▸ Problem 1:
Answer these questions from the account of how Farley came to the farm:
(a) Who was pounding on the door at 5:30am?
(b) How old was the male puppy the family went to see on Wednesday?
(c) Which of Farley's legs ended up mostly non-functional?
▸ Problem 2:
Carry on the account of how Farley came to the farm, starting after its last sentence.

▸ Extract provided:
►

By Keba M Hitzeman | Feb 4, 2020
Farley came to our farm literally by accident. A section of fence had gotten knocked down by some heavy winds, and our 2 Pyrs escaped. One, our 5-year-old male, decided he had somewhere to be and was found about halfway up the road, hit by a car. Not the best way to start the day – being woken up by the sheriff’s deputy pounding on the door at 5:30am. Thankfully, our female had stayed nearby and we were able to catch her.
That left her on her own, and she was too young to be guarding on her own. I’m frantically making phone calls and sending messages, hoping that I can find a Pyr, even a puppy at this point. When the dust settled, I had appointments to see a 3-month-old male puppy and a 2-year-old male who was guarding goats. Of course, they were in opposite directions. We went to see the puppy on Wednesday, brought him home, then went to see the adult on Friday.
His current owner was downsizing her sheep and goat flocks. Farley came to her with a flock of sheep, and had an incident with those sheep that ended up with his back left leg mostly non-functional. She put him in with the goat younglings, and he got around as best as he could – basically a tripod, but with all 4 of his legs. I maintained the whole way down there (a 3-hour drive one way) that I was prepared to say no, but as soon as I saw his sweet face that all went out the window. We talked with the lady about him, discussed sheep, goats, and LGDs, made sure this was what she wanted to do, then loaded him up for the 3-hour trip home.

◄

▸ Data extract:
►

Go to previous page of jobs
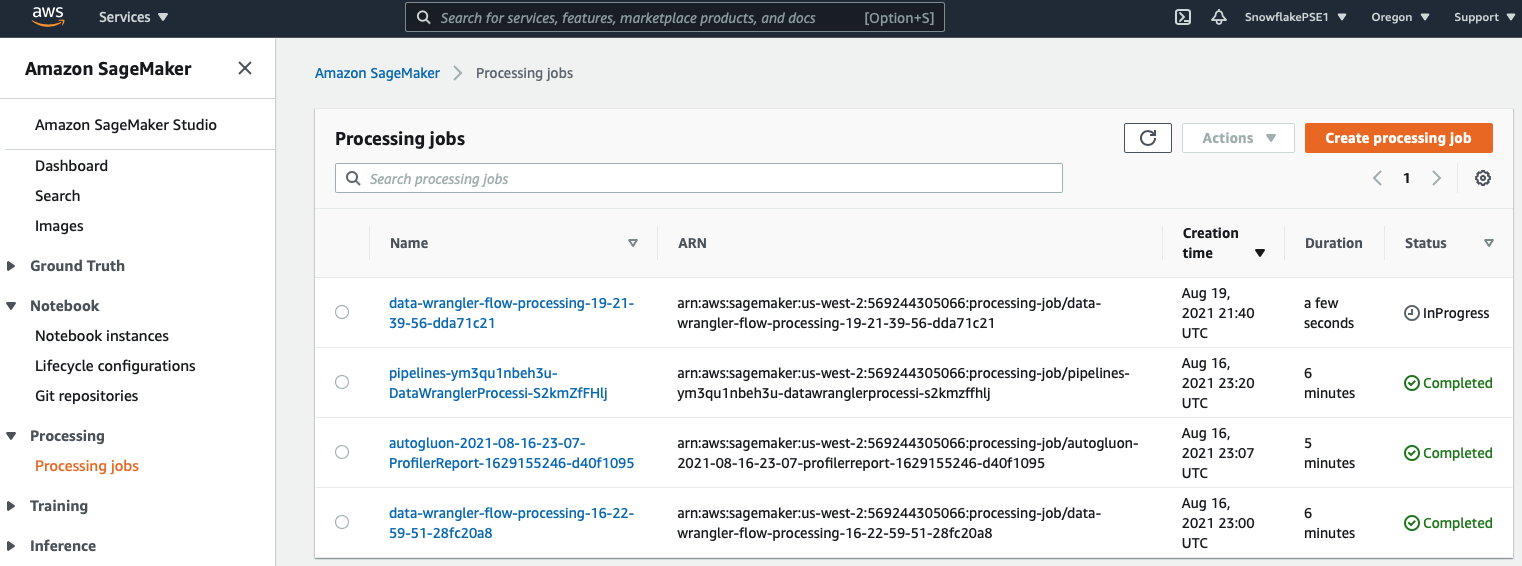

◄
►

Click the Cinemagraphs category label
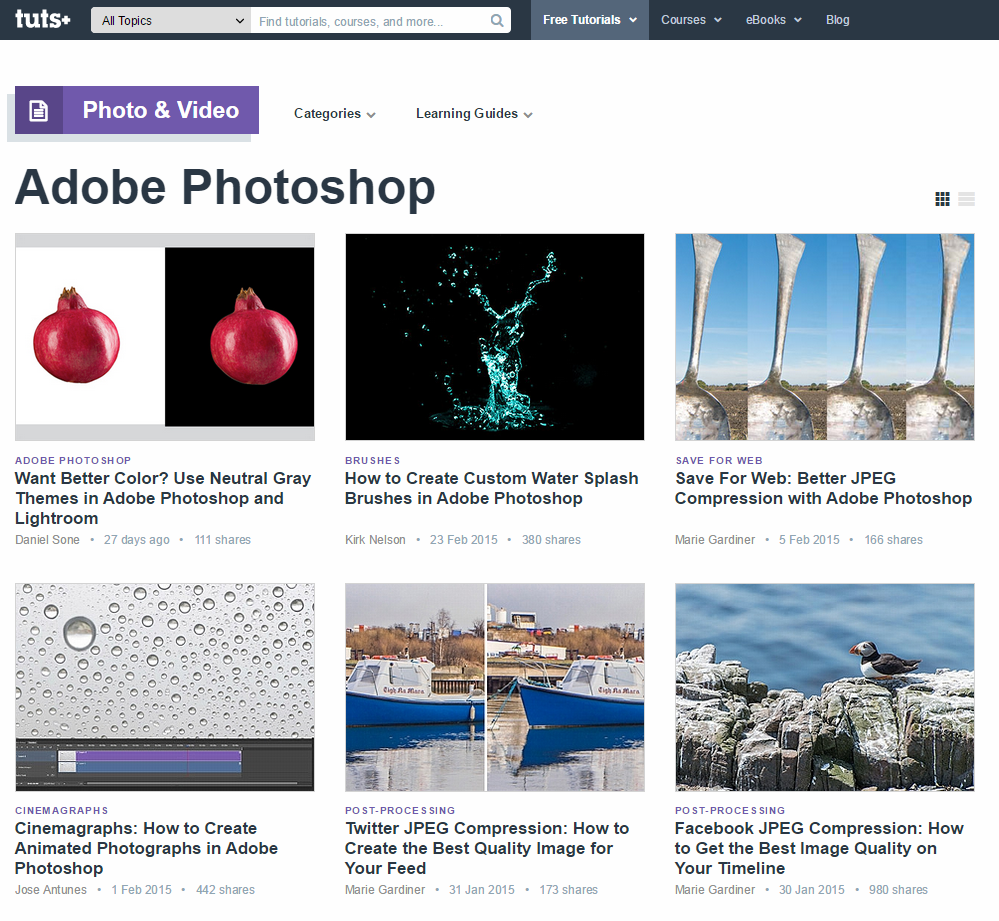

◄

▸ Output 1:
(a) The sheriff's deputy.
(b) 3 months old.
(c) His back left leg.

▸ Output 2:
The first night, we kenneled him next to the puppy in the field, where they could meet each other, our female, and the flock. The next day we did formal introductions, and the 3 of them acted like they had been working together for years. After a couple more nights in the kennel, we left Farley out with Mattie. The puppy wasn’t happy to still be in his own kennel at night, but when you’re the smallest in the field, you need some protection.
A trip to the groomer, a vet trip for vaccinations, then a discussion on what to do about his back legs. Our vet recommended another local vet who does acupuncture, so I made the appointment to see if she thought he could be helped.
We’ve been taking him every couple of weeks for the last few months, and it has been amazing to see his progress. He went from not putting any weight on his back left leg (holding it up underneath him), to putting almost full weight on it when walking. He “bunny hops” when running still, but the improvement has been remarkable. He runs and plays with the other Pyrs, and even tries to do the “Pyr rear.” He only gets a few inches off the ground, but I’ll take it.
Will he regain full use of that leg? I doubt it – it happened almost 2 years ago, and that’s a long time for an injury to cause permanent damage. Has his quality of life improved? Without a doubt. Don’t get me wrong, this has been an investment. But he can now do his job better and, at the risk of personification, seems to be a happier dog than when we first met him.